**PROMPT:**
Your answer should be only the lines below from the one with "You are a GUI" to the one with "E-mail (186, 1740)", repeated exactly, ends included.
○ ○ ○
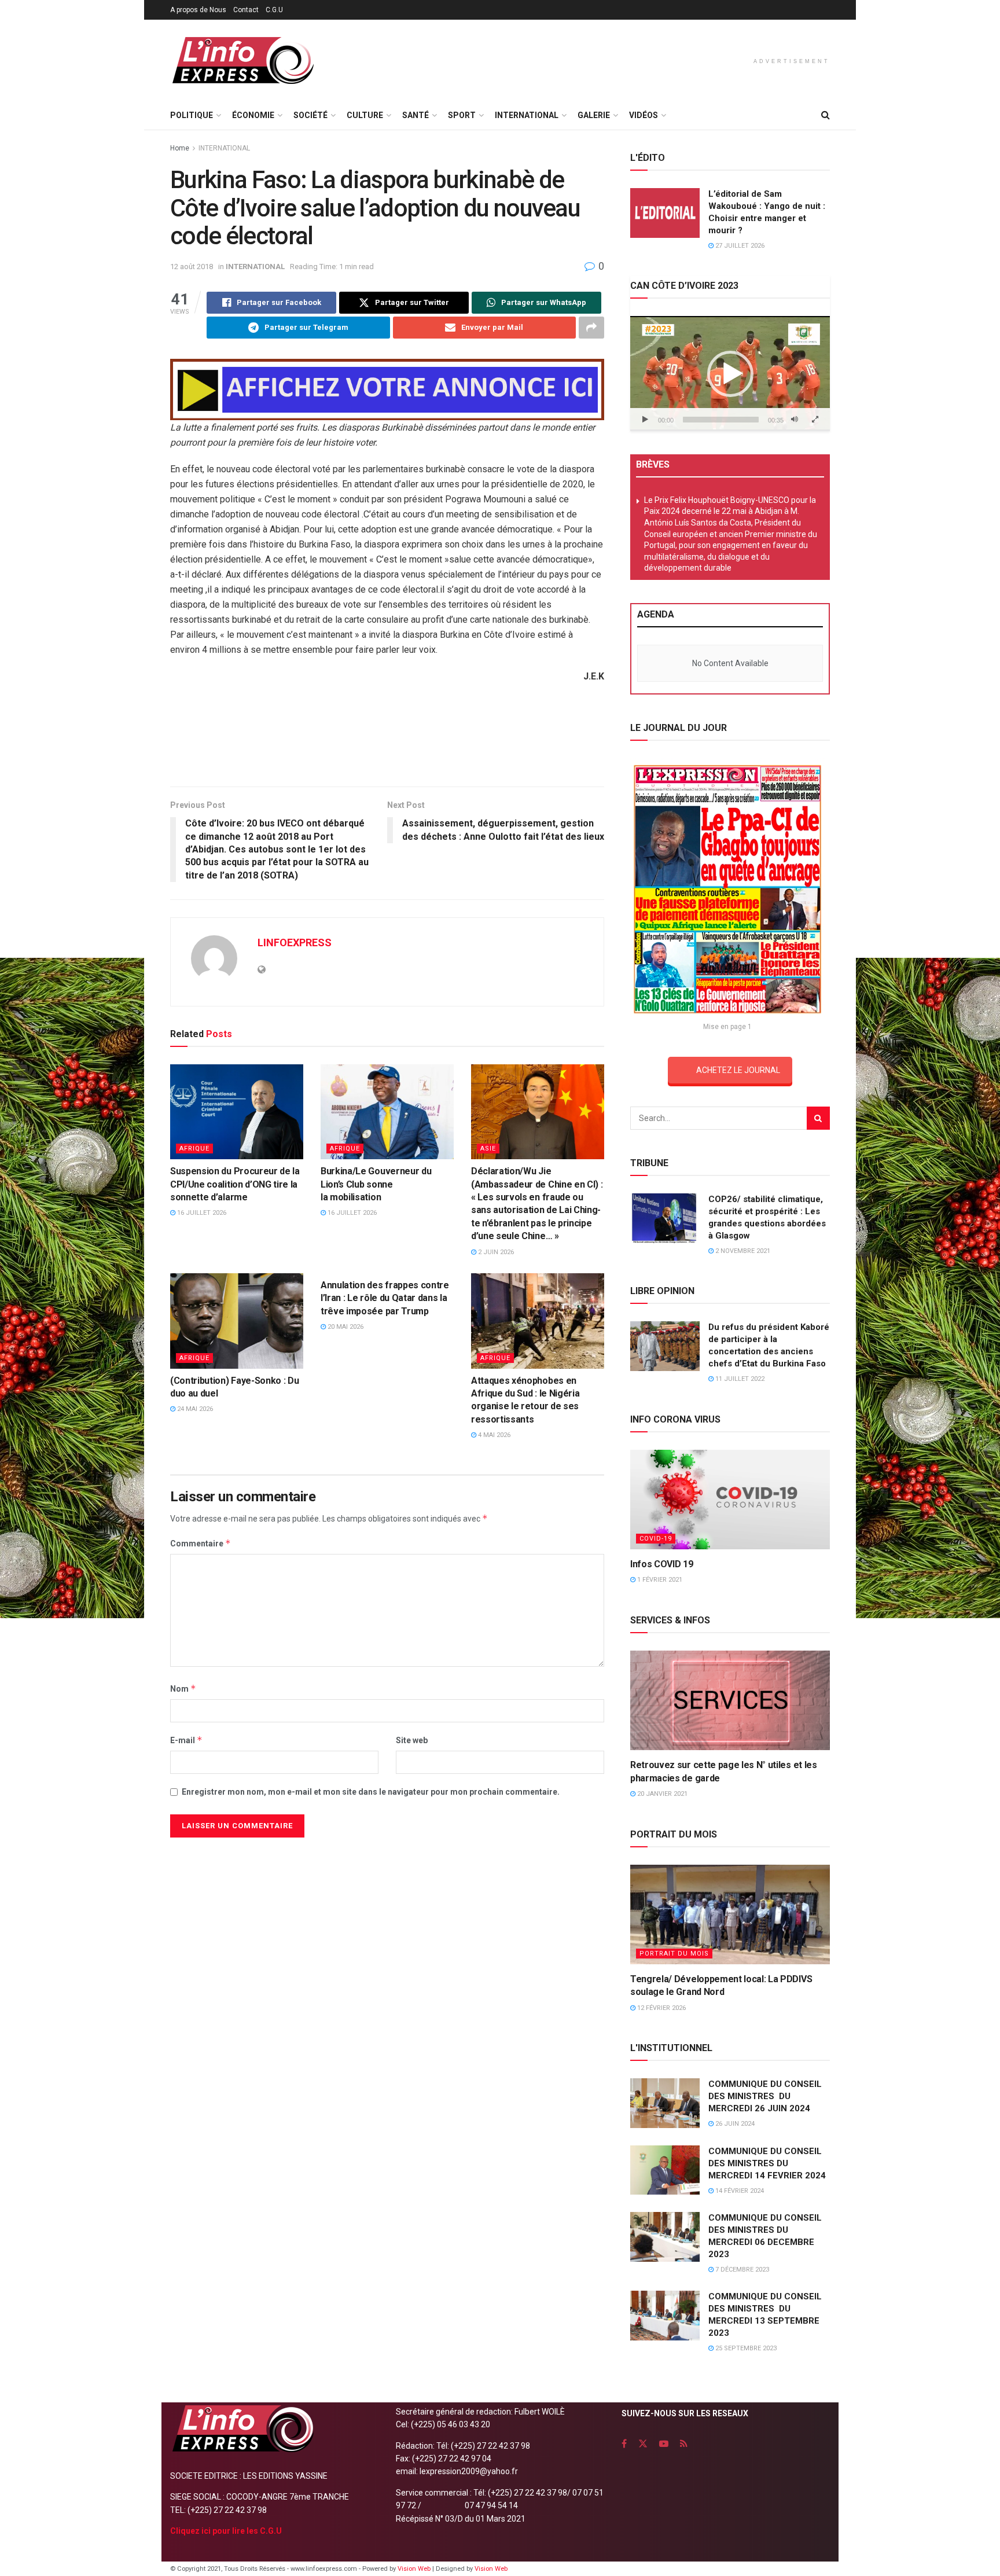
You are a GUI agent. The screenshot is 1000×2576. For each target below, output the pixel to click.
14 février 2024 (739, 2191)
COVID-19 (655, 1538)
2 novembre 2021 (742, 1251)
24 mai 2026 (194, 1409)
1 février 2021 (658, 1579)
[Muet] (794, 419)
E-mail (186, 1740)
○ ○ ○
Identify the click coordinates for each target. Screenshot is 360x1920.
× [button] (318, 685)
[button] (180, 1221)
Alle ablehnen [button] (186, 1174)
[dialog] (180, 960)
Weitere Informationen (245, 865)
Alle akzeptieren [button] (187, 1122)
○ ○ ○
**ANSWER FOR THE TASK:**
You are a GUI agent. The screenshot is 1000×2576. For each target below, output the pixel to click.
14 février 2024 (739, 2191)
COVID-19 (655, 1538)
2 novembre 2021 (742, 1251)
24 mai 2026 (194, 1409)
1 février 2021 (658, 1579)
[Muet] (794, 419)
E-mail (186, 1740)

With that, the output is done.